The second paper of the week is “Power Spectra of JWST images of Local Galaxies: Searching for Disk Thickness” by Bruce Elmegreen (USA) and 15 others based in the USA, Sweden, UK, Italy and Australia.
It appears in the folder Astrophysics of Galaxies and it describes a method for Looking for a ‘kink’ in the power spectrum of galaxy images that might indicate at some transition from two-dimensional to three-dimensional turbulence on the scale of the disk thickness. This paper was published on Wednesday 26th February 2025.
Here is the overlay:
You can find the officially accepted version of this paper on arXiv here.
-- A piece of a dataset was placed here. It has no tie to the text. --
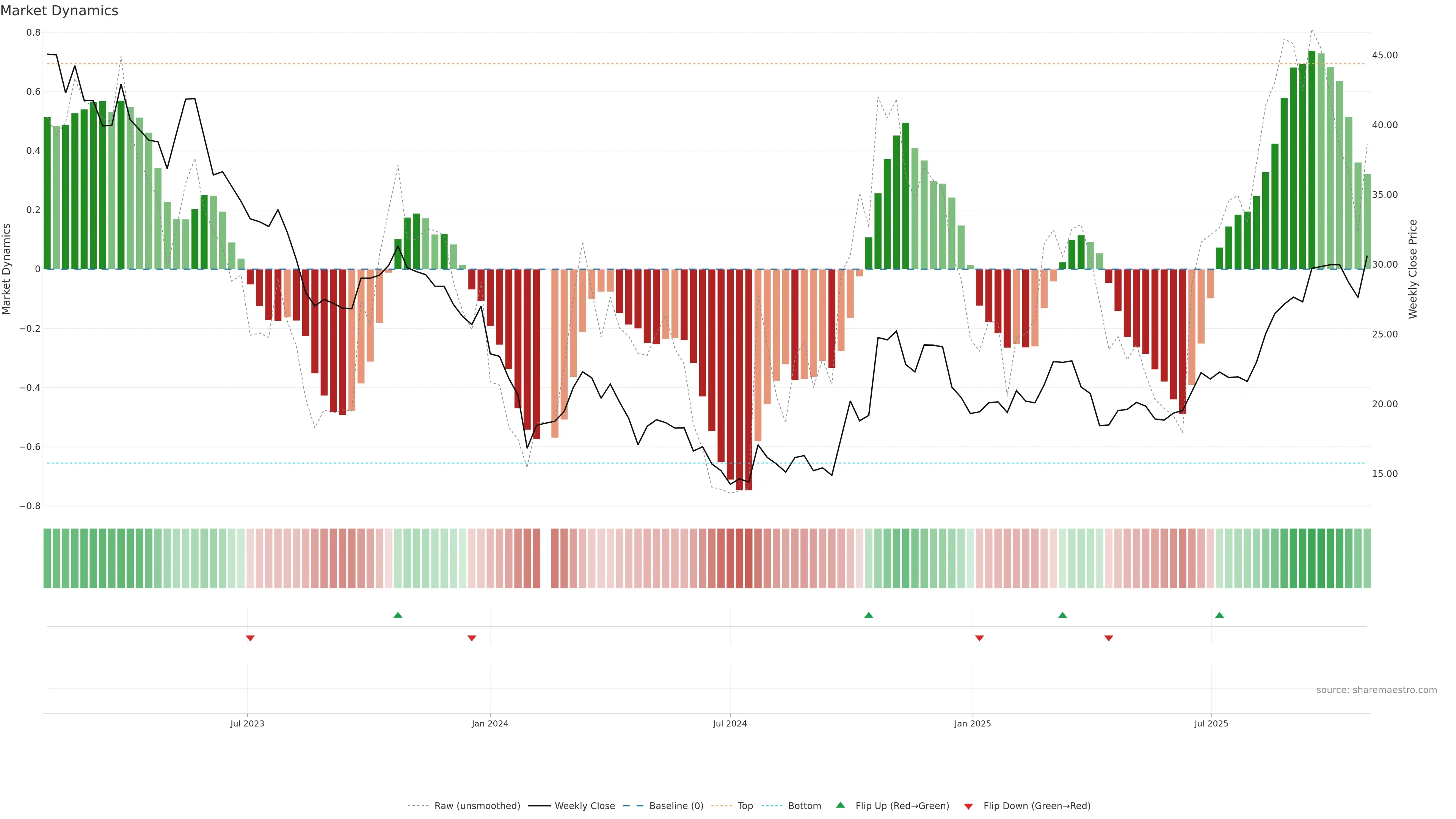Screen dimensions: 1456x819
Task: Click the Flip Down marker near April 2025
Action: coord(1108,638)
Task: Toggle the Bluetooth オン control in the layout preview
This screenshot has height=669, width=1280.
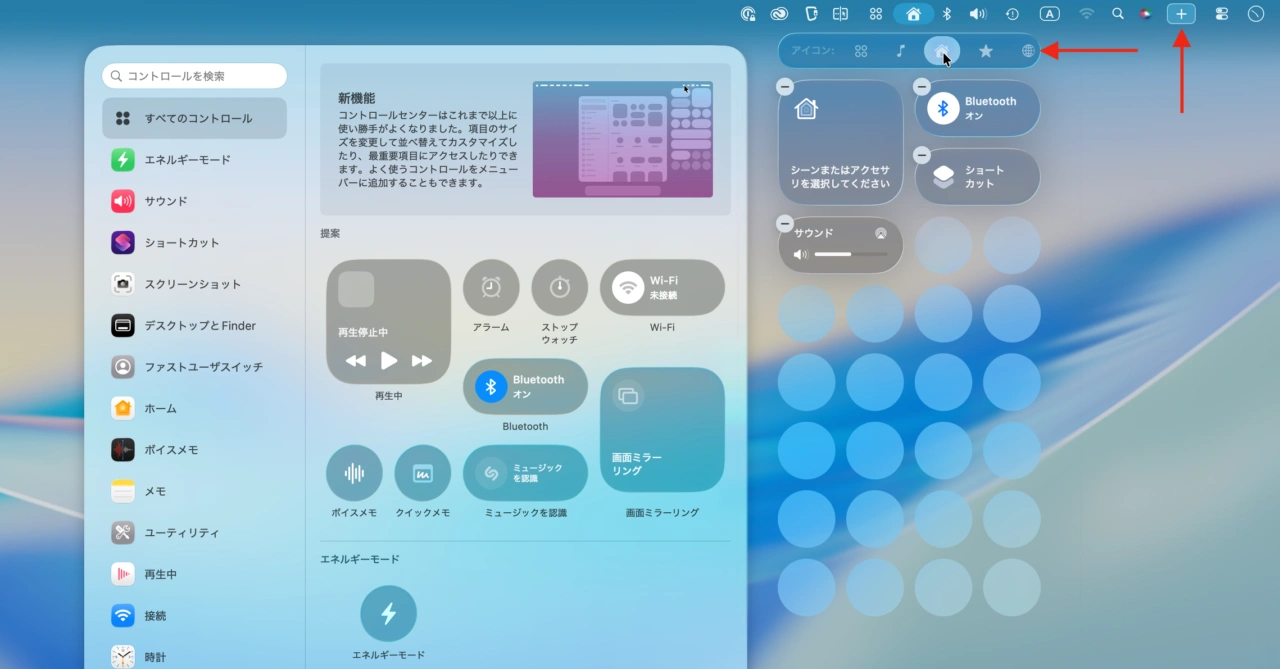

The final paper, also published on Wednesday 26th February in the folder Astrophysics of Galaxies is “The evolution of galaxy morphology from redshift z=6 to 3: Mock JWST observations of galaxies in the ASTRID simulation” by Patrick LaChance (Carnegie Mellon University, Pittsburgh; hereafter CMU), Rupert Croft (CMU), Yueying Ni (CfA Harvard), Nianyi Chen (CMU), Tiziana Di Matteo (CMU), and Simeon Bird (UC Riverside); all based in the USA. This paper describes an An analysis of a large sample of mock observations of JWST galaxies obtained from the ASTRID simulation revealing how galaxy properties are expected to evolve with redshift.
Here is the overlay:
The official published version can be found on the arXiv here.
That brings us up to the end of February 2025. I had a delve through the archives and found that by the same stage last year we published 17 papers compared to this year’s 21. It’s small numbers, of course, but we’re up about 23% so far this year.
That’s all for this week. I’ll do another update next Saturday.